Obama on oil drilling
On Wednesday, President Barack Obama announced that he would open new coastal areas to oil production.
"As we transition to cleaner energy sources, we'll have to make tough decisions about opening new offshore areas for oil and gas development in ways that protect communities and coastlines," he said. "Given our energy needs, in order to sustain economic growth, produce jobs and keep our businesses competitive, we're going to need to harness traditional sources of fuel."
In 2008, we gave him a Half Flip because early in his campaign he said he intended to maintain the ban on drilling off the Florida coast. Then, amid soaring gas prices that summer, he said he was receptive to a compromise plan to open new areas for drilling.

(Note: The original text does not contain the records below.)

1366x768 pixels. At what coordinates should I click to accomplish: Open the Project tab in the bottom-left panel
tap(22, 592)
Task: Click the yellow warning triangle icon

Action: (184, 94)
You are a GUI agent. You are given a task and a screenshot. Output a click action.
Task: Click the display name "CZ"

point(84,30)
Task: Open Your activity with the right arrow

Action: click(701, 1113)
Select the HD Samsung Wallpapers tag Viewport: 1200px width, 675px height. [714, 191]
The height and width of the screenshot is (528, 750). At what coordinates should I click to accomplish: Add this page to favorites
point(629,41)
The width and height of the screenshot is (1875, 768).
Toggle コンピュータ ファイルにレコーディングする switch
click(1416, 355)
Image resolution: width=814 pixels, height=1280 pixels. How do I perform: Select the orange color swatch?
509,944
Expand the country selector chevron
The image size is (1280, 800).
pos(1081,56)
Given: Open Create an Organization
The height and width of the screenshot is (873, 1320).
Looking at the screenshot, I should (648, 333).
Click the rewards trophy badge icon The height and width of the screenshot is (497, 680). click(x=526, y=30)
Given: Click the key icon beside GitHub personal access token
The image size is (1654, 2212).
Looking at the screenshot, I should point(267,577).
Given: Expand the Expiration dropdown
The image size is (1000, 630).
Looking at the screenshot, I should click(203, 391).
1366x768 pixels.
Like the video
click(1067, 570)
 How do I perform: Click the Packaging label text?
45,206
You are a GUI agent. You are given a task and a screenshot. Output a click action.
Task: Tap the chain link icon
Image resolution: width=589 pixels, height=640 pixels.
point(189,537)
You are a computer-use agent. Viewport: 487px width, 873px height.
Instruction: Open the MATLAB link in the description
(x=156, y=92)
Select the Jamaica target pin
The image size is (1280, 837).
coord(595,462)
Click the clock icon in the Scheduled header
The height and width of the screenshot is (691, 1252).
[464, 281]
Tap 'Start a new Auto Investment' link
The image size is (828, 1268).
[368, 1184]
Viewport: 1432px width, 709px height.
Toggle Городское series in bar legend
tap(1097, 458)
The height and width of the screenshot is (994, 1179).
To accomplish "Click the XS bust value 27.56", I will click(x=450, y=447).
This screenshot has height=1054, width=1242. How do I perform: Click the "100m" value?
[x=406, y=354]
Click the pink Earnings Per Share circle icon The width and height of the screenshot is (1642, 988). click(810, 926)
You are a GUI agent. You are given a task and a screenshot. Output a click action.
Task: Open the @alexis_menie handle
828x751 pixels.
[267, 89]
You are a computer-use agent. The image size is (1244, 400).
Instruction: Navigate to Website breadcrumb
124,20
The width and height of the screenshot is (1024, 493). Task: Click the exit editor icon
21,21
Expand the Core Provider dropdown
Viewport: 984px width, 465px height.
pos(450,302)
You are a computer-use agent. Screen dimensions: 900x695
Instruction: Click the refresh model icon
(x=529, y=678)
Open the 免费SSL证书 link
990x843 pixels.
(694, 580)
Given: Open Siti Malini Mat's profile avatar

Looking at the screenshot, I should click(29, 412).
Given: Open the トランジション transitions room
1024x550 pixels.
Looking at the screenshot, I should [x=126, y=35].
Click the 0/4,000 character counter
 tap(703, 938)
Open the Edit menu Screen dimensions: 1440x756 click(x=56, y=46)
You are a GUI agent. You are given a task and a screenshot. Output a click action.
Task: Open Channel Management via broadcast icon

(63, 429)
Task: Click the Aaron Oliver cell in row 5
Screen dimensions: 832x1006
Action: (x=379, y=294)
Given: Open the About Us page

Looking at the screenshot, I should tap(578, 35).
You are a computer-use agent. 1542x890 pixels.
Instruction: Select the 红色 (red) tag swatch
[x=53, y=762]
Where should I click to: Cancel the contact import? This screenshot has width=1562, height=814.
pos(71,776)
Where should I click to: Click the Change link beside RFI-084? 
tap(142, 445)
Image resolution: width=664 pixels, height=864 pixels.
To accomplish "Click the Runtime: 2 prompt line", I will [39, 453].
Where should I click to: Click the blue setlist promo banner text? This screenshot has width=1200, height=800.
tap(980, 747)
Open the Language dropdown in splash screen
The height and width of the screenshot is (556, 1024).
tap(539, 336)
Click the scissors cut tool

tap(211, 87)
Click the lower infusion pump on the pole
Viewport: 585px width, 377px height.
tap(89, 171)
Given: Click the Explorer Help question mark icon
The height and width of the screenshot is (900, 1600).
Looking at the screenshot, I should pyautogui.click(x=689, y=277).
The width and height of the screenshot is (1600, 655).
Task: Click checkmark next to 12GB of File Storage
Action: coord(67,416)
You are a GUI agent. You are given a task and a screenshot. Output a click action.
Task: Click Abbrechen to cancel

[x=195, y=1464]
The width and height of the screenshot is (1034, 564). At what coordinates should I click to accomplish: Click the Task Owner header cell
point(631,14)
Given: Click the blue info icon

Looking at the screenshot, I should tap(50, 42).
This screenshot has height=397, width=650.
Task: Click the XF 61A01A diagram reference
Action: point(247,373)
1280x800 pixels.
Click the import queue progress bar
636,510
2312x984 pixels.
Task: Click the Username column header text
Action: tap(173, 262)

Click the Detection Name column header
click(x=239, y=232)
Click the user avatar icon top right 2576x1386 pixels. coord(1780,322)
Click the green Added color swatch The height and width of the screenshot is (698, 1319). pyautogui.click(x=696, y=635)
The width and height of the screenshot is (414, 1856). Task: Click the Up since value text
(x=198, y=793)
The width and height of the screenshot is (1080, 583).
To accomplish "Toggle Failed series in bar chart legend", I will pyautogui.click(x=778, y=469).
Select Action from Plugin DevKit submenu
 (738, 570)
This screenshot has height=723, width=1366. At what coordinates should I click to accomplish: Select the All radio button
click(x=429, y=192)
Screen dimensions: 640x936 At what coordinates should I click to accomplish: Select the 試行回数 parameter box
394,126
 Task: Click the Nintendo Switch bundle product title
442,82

By the time he won the White House, Obama was squarely behind new efforts to produce more oil domestically.
We wondered if Wednesday's announcement, which would open even more areas for drilling, including some originally proposed under the Bush administration, meant Obama had shifted further.
His strategy calls for developing oil and gas resources in new areas, including in the eastern Gulf of Mexico and increasing exploration in the Arctic and Atlantic oceans.
We asked a number of environmental groups if they thought the announcement represented a dramatic shift for the Obama administration, and the resounding response is that they oppose the plan but that it's no surprise given where Obama was on the issue the day he won office.
Josh Borner of the Sierra Club said it "doesn't seem to be a huge step away from where he ended up at the end of the campaign. We're disappointed, but we're not surprised."
So, has Obama gone from a Half Flip to a Full Flop on the issue of offshore drilling? Not if you're basing the ruling on his position on election day.
In August 2008, he did change his stance. This time, it isn't much of a departure from recent rhetoric. So we say there's been No Flip in Obama's stance on offshore drilling.